Brexit : une rupture en douceur pour les pêcheurs

Il est deux heures du matin, jeudi 31 décembre. C’est la dernière pêche de l’année à Boulogne-sur-Mer (Pas-de-Calais) pour l’équipage de Laurent Merlin. Situées à une heure et trente minutes des côtes françaises, les eaux britanniques sont bien plus riches en ressources : le pêcheur y réalise 80% de ses prises. Avec le Brexit, il a longtemps craint de ne jamais y retourner. Finalement, les pêcheurs européens devront renoncer à un quart de leurs prises d’ici 2026. "On se disait, qu’est-ce qu’on va faire s'il y a pas d’arrangement, est-ce qu’on continue la pêche, est-ce qu’on fait autre chose ?", raconte Laurent Merlin.

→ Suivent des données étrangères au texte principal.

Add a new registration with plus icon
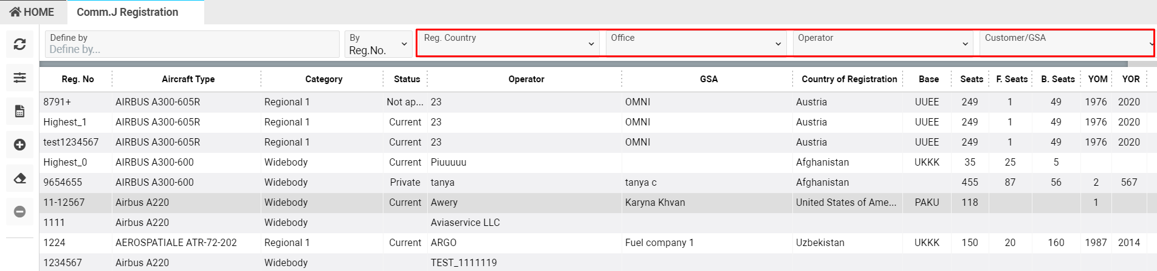pyautogui.click(x=19, y=144)
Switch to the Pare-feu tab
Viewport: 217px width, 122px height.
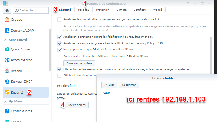84,10
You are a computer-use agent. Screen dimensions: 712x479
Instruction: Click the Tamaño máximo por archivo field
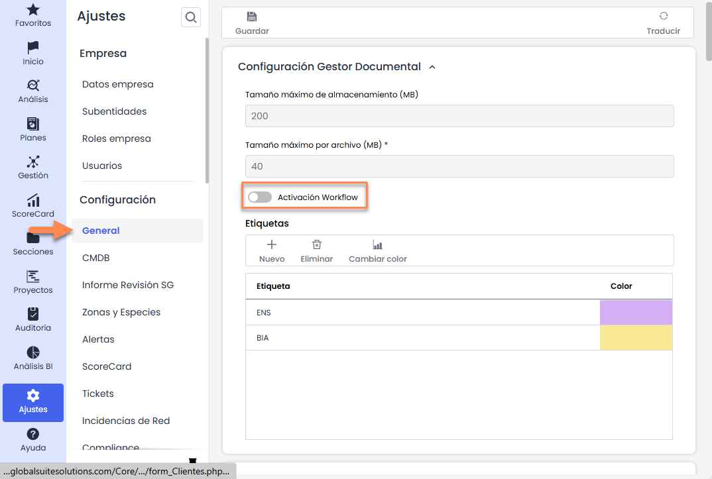point(459,166)
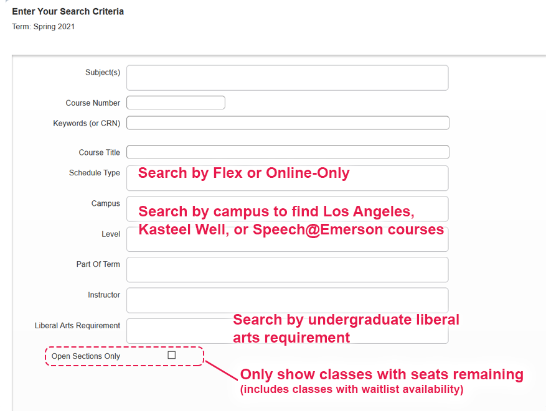This screenshot has width=546, height=411.
Task: Click the waitlist availability note in parentheses
Action: pos(352,390)
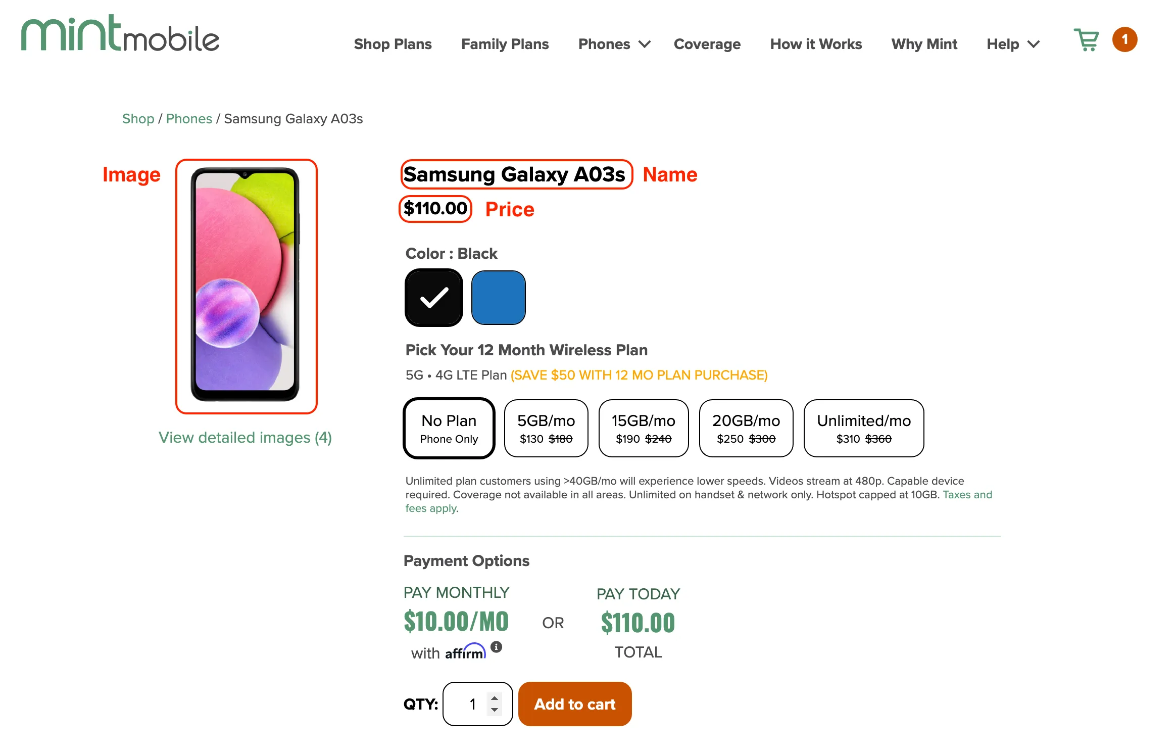Select the Blue color option toggle
Viewport: 1176px width, 752px height.
(497, 298)
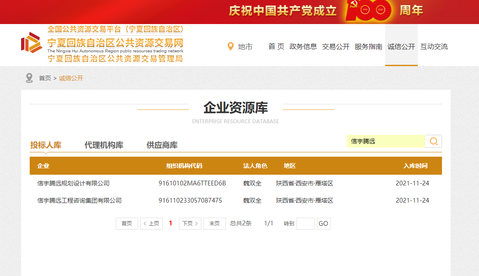Screen dimensions: 479x276
Task: Open 陕西省·西安市·雁塔区 region link in first row
Action: coord(306,182)
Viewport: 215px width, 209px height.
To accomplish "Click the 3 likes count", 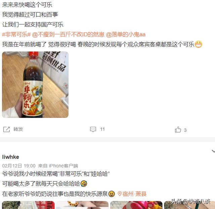I will point(185,130).
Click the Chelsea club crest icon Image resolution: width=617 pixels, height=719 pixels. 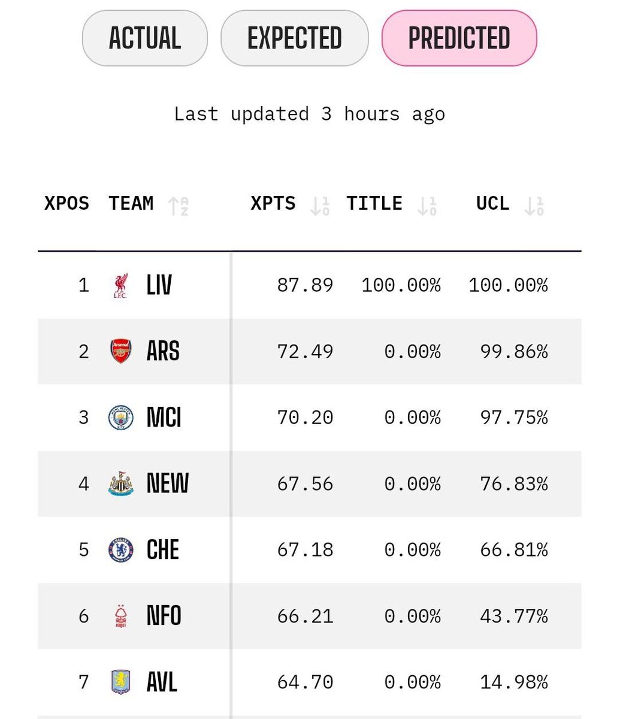(x=120, y=549)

Des doutes subsistent Les matelots qui travaillent avec lui depuis près de quinze ans ont pensé perdre leur emploi. "On aurait dû arrêter le métier complètement. […] Tout le monde aurait vendu les bateaux", témoigne l’un d’eux, tandis qu’un autre affirme avoir eu "très peur". Soulagés, ils restent inquiets. Les modalités pratiques sont encore floues, notamment autour de la licence de pêche que les autorités britanniques doivent fournir.